Auch der Hintergrund (schwarz/weiß) suggeriert nicht die Graustufe der Entscheidungsfindung, sondern sofort die Aufforderung, sich für eine Seite zu entscheiden.
Was ist hier aus Neuromarketing Sicht nun passiert? Das Markenprodukt, das mit dem angegebenen Preis (auch wenn es mit 1,25 Litern ein unübliches Gebinde ist) sicherlich einen günstigen Marktpreis darstellt, wird im Auge des Betrachters als teure Variante dargestellt, auch wenn es absolut gesehen nicht so ist.
Ein Preis ist meistens erst einschätzbar, wenn man eine Referenz dazu hat, und das ist hier auf dem Cover gegeben. Ein schwieriges Terrain für vergleichende Werbung.
Schauen wir aber mal ins Innere der Beilage: Das gleiche Muster wiederholt sich, schwarz weiß mit übergroßem Preis auf rotem Grund. Was ins Auge sticht: Bei 4 von 6 Produktvergleichen hat die Verpackung sogar den gleichen Color-Code, ist also dem Original zwar nicht zum Verwechseln, aber doch sehr ähnlich.
Was mich wundert: Eines der Kernthemen des Handels und der Konsumgüterindustrie im Bereich Shopper Marketing, nämlich die Integration neurowissenschaftlicher Erkenntnisse in das tägliche Business, scheint hier bewusst oder fahrlässig ignoriert worden zu sein.
Wie kommt man dann zum Ziel?
Aber wie hätte man das scheinbare Ziel, seine Preiskompetenz bei Handelsmarken und Brands zu zeigen, denn besser erreichen können? Zuerst müsste in jedem Fall die direkte vergleichende Werbung verschwinden. Man könnte, wenn es denn schon auf einer Seite gezeigt werden muss, in jedem Fall verschiedene Kategorien nebeneinander stellen: Cola mit Butter, Fischstäbchen mit Zahnpasta.
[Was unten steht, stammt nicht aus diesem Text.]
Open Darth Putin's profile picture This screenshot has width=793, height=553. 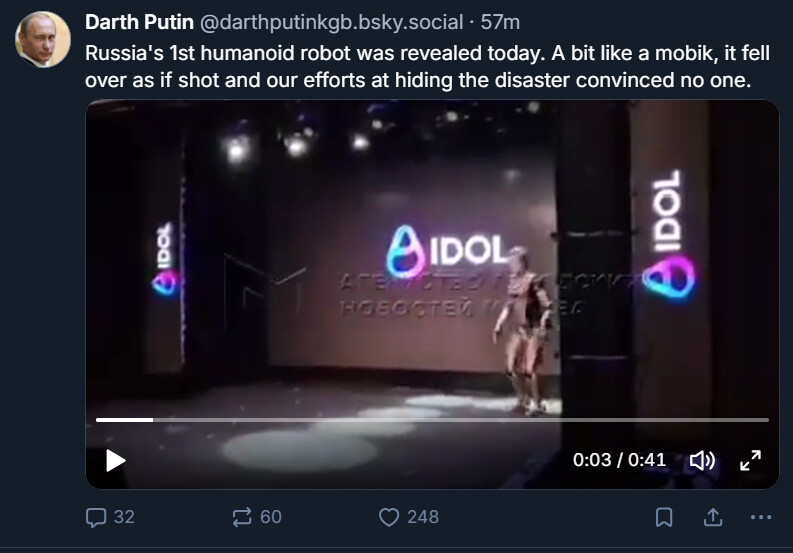point(43,40)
Und wenn man dann trotzdem Vergleiche aufzeigen möchte, dann nicht mit Produkten aus dem eigenen Hause, sonder dann mittels GFK Panel den üblichen Marktpreis dagegen spiegeln. Das zeigt dem Kunden dann wirklich, warum er kommen soll. Generell macht es aber mehr Sinn, die Segmente Discount und Marke im Prospekt getrennt abzubilden.
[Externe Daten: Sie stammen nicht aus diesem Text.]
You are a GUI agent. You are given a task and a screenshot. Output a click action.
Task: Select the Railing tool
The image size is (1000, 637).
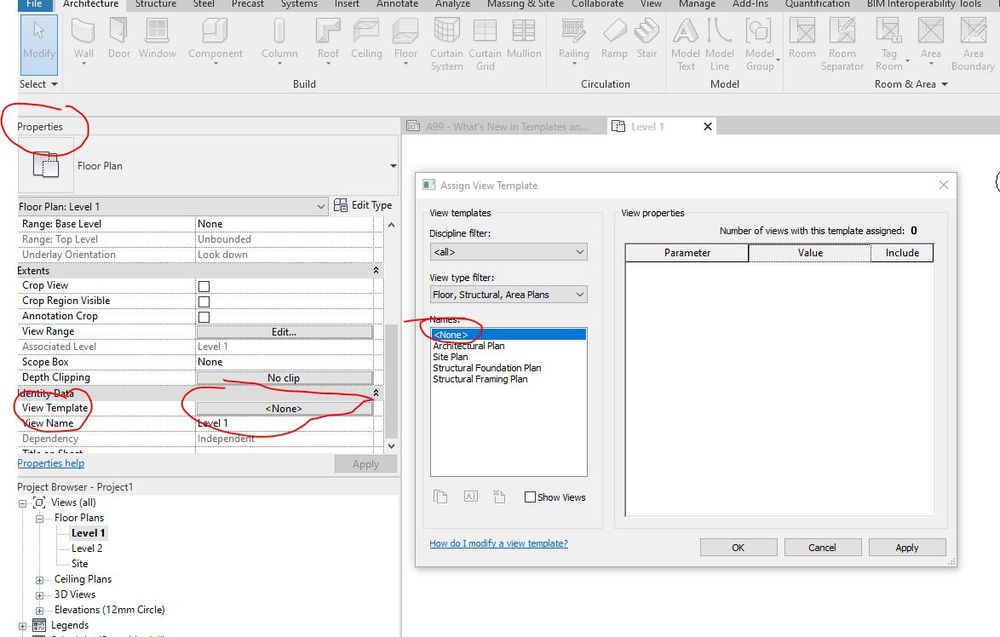pyautogui.click(x=573, y=40)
Sollte aber der Controller in mir aufwachen, dann betrachte ich die Anzeige komplett anders: Wie ist die Spanne auf Coca Cola, und wie hoch ist die der Freeway Cola? Unter dem Aspekt kann man dann evtl. die Gestaltung der Anzeige verstehen. Aber Controller machen ja keine Werbung, daher bleibt es weiter spannend!